HOW TO COMPLETE THIS TASK → Please find the lines in the following records that hold "computer", and copy them.
————————
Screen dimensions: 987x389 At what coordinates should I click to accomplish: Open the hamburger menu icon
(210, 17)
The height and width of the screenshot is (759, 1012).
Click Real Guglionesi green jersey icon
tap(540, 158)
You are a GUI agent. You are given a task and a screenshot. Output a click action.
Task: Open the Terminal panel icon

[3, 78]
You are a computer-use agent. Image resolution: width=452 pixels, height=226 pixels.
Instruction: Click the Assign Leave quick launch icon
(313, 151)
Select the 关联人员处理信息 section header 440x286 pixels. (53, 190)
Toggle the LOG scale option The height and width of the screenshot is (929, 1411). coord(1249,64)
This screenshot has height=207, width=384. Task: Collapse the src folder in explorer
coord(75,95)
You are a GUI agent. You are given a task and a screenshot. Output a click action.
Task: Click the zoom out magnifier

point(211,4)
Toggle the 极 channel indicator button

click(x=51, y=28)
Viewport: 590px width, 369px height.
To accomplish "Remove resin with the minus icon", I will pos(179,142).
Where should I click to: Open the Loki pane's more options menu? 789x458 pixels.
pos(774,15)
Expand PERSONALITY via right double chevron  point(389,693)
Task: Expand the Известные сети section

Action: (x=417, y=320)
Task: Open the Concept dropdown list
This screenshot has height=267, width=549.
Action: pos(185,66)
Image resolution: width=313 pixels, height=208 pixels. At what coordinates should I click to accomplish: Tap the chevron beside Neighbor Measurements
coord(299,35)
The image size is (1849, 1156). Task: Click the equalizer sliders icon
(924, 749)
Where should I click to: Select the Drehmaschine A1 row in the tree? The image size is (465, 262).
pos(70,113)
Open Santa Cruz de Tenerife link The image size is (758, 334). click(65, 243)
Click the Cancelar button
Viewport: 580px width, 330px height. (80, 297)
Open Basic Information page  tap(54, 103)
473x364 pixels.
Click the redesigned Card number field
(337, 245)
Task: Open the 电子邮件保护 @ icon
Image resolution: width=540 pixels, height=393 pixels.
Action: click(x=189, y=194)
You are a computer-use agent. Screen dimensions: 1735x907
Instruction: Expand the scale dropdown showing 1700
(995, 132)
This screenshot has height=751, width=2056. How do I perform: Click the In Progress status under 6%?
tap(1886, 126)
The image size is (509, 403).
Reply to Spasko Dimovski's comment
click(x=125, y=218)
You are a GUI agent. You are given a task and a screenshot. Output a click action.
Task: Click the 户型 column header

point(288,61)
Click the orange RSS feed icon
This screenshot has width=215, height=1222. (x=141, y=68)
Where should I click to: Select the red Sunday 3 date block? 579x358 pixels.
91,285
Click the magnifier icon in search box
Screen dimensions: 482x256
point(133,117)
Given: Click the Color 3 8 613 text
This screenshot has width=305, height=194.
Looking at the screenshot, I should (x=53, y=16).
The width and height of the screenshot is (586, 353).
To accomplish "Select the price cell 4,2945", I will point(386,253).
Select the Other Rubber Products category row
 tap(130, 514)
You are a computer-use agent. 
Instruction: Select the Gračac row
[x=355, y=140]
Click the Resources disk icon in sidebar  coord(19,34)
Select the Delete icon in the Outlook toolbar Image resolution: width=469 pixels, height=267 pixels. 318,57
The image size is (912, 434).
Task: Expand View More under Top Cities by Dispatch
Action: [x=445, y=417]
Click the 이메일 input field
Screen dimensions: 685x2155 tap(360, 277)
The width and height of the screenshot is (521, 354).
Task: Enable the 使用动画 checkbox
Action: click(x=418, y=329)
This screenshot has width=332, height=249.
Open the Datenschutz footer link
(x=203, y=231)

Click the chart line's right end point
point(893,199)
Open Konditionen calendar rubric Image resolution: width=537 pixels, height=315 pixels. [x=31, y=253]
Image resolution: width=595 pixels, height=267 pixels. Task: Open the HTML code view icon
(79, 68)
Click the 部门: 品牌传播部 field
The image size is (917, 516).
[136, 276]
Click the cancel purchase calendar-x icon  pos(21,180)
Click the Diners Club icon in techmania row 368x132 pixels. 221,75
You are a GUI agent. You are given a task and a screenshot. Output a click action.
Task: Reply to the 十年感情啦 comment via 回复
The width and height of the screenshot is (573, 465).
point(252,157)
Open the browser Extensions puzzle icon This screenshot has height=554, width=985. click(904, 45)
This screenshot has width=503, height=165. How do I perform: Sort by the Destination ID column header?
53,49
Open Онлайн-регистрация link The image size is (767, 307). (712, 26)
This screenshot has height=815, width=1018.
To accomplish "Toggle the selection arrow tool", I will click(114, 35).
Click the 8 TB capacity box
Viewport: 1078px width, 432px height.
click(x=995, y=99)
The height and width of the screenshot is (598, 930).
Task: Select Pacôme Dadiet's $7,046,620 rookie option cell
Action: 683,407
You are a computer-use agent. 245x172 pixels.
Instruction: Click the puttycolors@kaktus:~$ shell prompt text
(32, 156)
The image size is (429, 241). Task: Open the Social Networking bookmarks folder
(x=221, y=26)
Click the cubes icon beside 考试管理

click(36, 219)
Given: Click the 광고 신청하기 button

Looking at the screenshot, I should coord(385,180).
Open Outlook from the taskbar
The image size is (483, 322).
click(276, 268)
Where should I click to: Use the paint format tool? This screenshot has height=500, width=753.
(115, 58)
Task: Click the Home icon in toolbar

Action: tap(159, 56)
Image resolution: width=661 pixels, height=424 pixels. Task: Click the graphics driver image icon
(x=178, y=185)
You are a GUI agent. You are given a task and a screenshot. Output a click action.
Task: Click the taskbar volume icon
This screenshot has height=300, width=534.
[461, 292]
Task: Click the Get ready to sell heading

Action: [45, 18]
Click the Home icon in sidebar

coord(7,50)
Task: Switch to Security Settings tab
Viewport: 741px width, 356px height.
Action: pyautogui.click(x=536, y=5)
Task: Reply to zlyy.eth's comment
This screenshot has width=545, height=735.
————————
PROBLEM SOLUTION →
You are a computer-use agent. Image resolution: width=452 pixels, height=226 pixels.
You are a computer-use agent. Screen dimensions: 1735x907
You are a computer-use agent. 
You are a computer-use agent. 245x172 pixels.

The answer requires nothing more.